The Philadelphia 76ers begin their best-of-seven second round playoff series against the top seed Miami Heat tonight. The Sixers will begin the series without their MVP center Joel Embiid, who is out with an orbital fracture and concussion.
That means trade deadline acquisition and former MVP James Harden will have to be on his game if the Sixers want to avoid going down 0-2. ESPN’s Tim Legler thinks the days of Hardenn being able to carry a team are long gone.
“Without Embiid to occupy that second line defender, James Harden is going to understand how difficult it is,” Legler said on “First Take.” “Now, at this stage of his career, to be able to carry a team through a moment like this against a defense that good, I just haven’t seen enough out of him since he got to Philly to make me think he can have one of those vintage games.”
Legler makes an excellent point. Harden is 32 years old and coming off hamstring injuries during last year’s postseason that rendered him ineffective. Since then he hasn’t looked like the multi-time All-NBA player and perennial MVP candidate he was for his time in Houston and last regular season in Brooklyn.
Harden finished the season +3.8 in EPM his lowest total since 2016. His shooting efficiency, 48% eFG and 59% TS, are the worst since his rookie year in 2010.
The reality is Harden is not the same player he once was. He no longer has the ability to beat every one-on-one matchup in front of him. That explosive first step is gone, which makes him easier to defend.
This playoffs, fairly or not, will be a referendum on his career, and if he’s unable to perform at a level that makes NBA Twitter happy it’s pretty much a wrap.
But we don’t reduce players down to championships and define their individual worthiness based on team success.
Has he had some poor playoff performances? Yes. Does that mean he’s overrated or not a great player? No.
But here’s the thing. Harden doesn’t have to be the Houston version of himself for the 76ers to win.
James Harden on approaching the Heat series without Embiid:
“At this point, man, it’s a sacrifice. I can score 30 something, and we could lose, and score 19, and we win. At this point, I just do whatever it takes to win the game.”
— Legion Hoops (@LegionHoops) May 2, 2022
Last season with Brooklyn he was a facilitator and scored when needed. Of course he had Kevin Durant and Kyrie Irving to manage the scoring load and won’t have that type of scoring punch without Embiid.

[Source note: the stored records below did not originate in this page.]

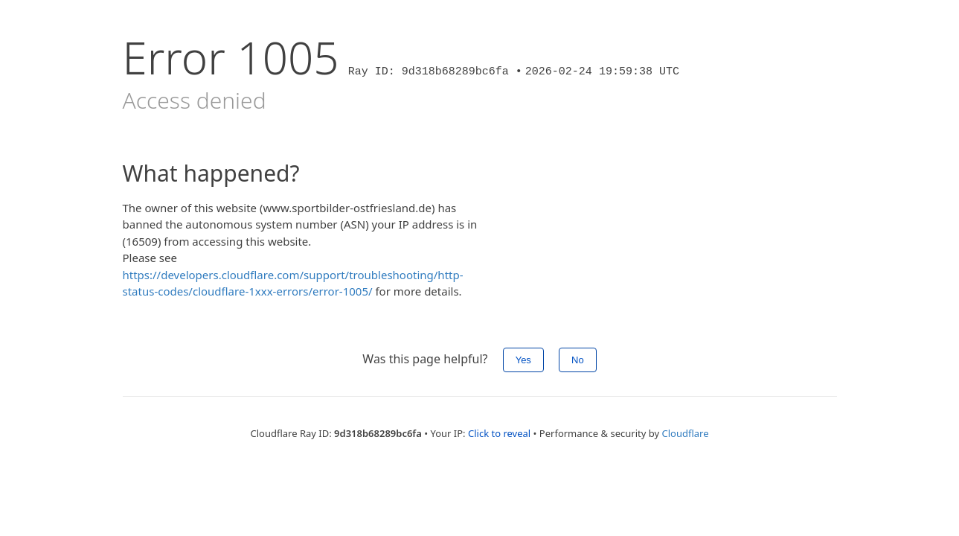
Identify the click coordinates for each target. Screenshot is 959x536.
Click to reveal (499, 433)
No (577, 360)
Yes (523, 360)
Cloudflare (684, 433)
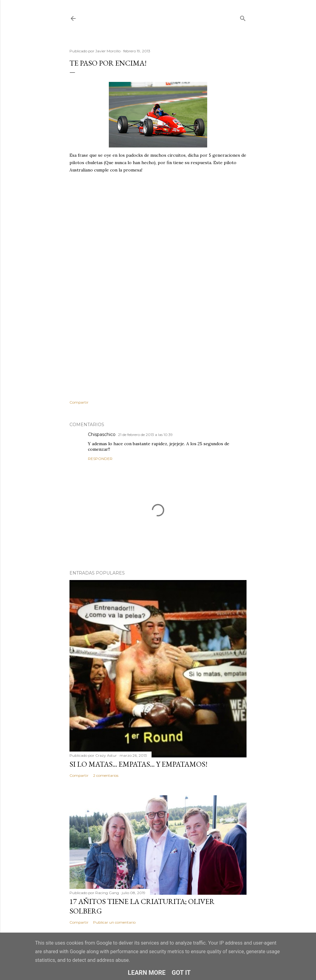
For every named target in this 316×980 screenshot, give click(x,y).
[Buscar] (243, 17)
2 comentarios (105, 775)
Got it (181, 972)
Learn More (147, 972)
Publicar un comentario (114, 922)
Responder (100, 458)
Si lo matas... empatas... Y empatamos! (138, 764)
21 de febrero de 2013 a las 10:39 (145, 434)
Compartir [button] (79, 402)
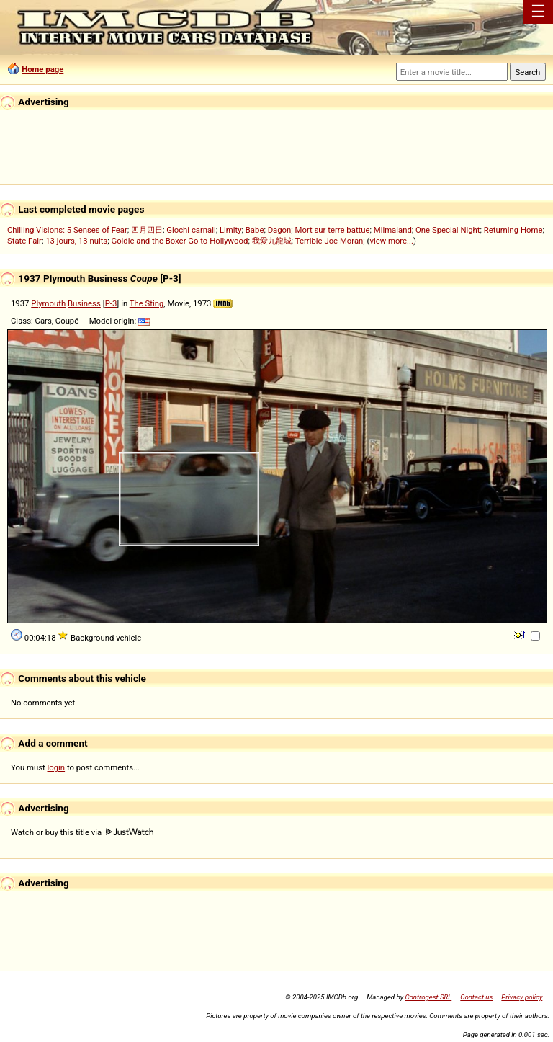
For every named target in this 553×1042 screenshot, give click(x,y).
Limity (231, 230)
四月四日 (147, 230)
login (57, 767)
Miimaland (393, 230)
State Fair (24, 241)
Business (84, 303)
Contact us (476, 997)
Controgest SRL (428, 997)
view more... (391, 241)
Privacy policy (521, 997)
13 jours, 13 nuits (76, 241)
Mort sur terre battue (332, 230)
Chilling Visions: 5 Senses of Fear (67, 230)
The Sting (147, 303)
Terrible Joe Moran (329, 241)
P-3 (111, 303)
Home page (42, 69)
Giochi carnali (191, 230)
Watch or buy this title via (82, 832)
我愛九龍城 (272, 241)
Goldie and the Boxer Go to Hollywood (179, 241)
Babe (255, 230)
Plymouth (48, 303)
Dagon (280, 230)
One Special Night (447, 230)
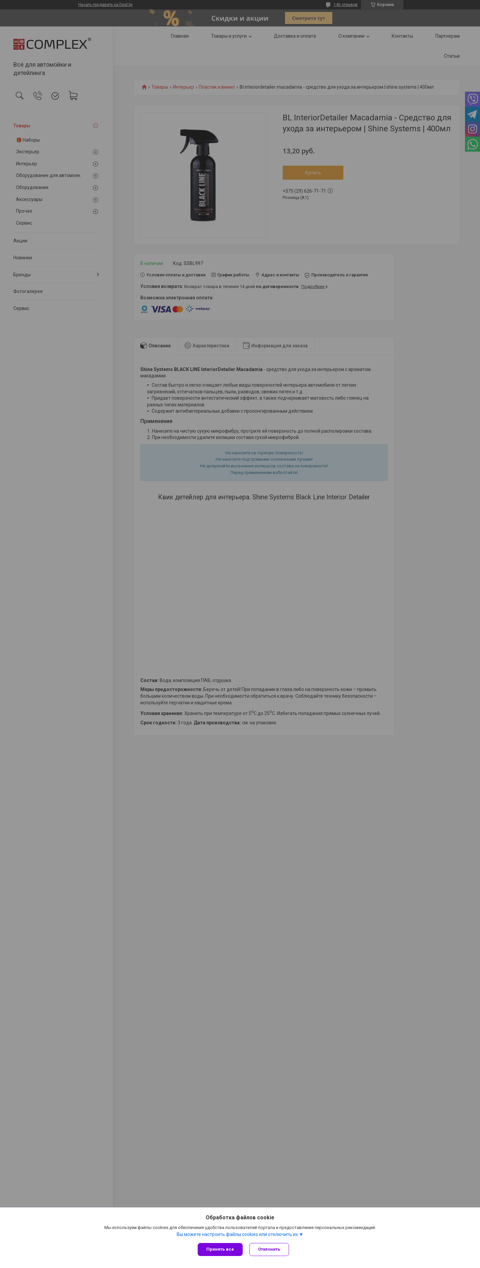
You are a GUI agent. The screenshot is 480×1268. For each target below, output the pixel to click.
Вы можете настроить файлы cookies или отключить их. (238, 1234)
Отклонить (269, 1249)
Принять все (220, 1249)
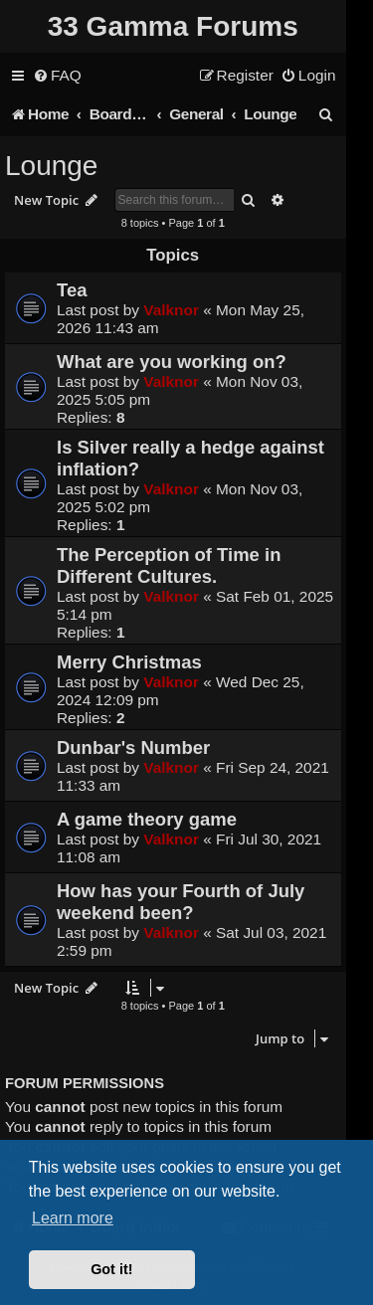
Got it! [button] (111, 1269)
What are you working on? (171, 361)
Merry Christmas (129, 662)
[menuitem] (57, 76)
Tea (72, 290)
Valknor (171, 309)
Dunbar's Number (133, 747)
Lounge (51, 165)
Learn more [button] (72, 1218)
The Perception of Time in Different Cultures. (168, 565)
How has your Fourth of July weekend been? (180, 901)
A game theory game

But he is still an elite passer and playmaker.
Harden can utilize the hit ahead pass with the lightning-quick Tyrese Maxey for easy buckets. If Maxey, Tobias Harris and Danny Green are moving without the basketball Harden can find them for scores.
Paul Reed will likely play a lot of minutes with Embiid out. Reed can be a lob threat with Harden in pick and rolls.
When great players see their athleticism diminish they use their smarts to continue to impact the game. Harden is a super computer processor on the basketball floor. He knows what spots on the floor are advantageous and what variations to a set will work on a specific defensive coverage.
This is what he will need to rely on now. All those reference points from his 12-year career.
When great players age, it’s not that they can never be great again. It’s just that the amount of times they can be great gets smaller. How often Harden can re-define great will determine how the Sixers fare without Embiid.